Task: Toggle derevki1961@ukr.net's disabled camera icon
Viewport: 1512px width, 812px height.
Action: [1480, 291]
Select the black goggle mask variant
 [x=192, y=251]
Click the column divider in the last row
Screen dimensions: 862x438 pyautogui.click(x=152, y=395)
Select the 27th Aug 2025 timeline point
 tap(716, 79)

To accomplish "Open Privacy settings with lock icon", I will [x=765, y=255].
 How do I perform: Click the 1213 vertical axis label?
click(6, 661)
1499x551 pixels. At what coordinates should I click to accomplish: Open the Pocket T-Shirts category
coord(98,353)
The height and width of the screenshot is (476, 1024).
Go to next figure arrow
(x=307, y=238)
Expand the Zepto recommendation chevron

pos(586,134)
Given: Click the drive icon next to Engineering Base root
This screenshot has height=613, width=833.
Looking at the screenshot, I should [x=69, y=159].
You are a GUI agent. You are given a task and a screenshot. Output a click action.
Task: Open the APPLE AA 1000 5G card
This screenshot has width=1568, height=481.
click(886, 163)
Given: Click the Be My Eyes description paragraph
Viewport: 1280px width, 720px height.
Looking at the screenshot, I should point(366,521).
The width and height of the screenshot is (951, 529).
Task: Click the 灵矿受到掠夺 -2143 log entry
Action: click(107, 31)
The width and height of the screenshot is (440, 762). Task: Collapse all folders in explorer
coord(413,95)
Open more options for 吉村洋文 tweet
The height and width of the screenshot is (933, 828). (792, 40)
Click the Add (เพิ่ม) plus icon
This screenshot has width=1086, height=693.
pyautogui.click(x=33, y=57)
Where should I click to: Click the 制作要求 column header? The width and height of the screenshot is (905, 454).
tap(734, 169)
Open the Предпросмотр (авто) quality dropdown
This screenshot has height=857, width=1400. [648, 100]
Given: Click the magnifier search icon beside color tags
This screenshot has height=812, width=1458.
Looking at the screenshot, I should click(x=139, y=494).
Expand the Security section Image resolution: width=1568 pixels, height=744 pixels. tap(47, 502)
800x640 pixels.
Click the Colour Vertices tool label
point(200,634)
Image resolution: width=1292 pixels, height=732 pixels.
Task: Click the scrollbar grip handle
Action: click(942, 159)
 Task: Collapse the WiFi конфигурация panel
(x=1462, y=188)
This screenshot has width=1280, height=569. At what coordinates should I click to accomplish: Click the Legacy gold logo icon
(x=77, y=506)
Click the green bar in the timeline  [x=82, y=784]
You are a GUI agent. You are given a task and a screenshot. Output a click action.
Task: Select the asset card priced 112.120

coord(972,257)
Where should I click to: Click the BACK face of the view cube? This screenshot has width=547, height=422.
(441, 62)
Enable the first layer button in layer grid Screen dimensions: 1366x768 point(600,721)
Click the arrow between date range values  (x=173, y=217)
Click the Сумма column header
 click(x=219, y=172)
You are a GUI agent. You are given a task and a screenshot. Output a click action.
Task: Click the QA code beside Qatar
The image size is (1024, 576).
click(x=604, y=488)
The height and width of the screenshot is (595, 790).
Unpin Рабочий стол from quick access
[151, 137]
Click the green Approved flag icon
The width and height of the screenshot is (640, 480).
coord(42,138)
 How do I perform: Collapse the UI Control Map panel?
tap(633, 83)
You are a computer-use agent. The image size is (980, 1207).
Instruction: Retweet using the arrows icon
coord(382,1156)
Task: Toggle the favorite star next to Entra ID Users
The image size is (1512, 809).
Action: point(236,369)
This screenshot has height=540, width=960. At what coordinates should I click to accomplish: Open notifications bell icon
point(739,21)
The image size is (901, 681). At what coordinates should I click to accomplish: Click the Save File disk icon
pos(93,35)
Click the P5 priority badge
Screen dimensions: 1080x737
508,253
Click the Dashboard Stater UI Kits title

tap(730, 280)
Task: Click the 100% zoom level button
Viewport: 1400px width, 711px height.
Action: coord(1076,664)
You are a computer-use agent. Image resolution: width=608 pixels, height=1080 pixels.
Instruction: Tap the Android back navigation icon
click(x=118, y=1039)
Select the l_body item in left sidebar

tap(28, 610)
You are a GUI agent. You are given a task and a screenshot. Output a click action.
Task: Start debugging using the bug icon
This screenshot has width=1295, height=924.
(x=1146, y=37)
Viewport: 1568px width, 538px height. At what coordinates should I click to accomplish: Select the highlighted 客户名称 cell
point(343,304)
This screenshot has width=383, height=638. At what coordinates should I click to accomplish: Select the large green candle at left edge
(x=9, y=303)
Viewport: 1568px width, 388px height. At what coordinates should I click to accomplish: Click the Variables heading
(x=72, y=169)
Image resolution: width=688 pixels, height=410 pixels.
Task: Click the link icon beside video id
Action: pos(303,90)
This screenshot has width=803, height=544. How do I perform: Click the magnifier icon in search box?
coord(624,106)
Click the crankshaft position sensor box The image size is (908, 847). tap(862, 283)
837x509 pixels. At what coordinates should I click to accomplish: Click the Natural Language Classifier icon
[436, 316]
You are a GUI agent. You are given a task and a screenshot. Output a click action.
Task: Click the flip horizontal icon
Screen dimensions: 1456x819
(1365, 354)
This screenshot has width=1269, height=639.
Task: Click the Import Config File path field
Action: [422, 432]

WORK ORDER:
Return each line from the material that includes the string "button".

REPLY:
Enable the first layer button in layer grid Screen dimensions: 1366x768 point(600,721)
Task: Click the 100% zoom level button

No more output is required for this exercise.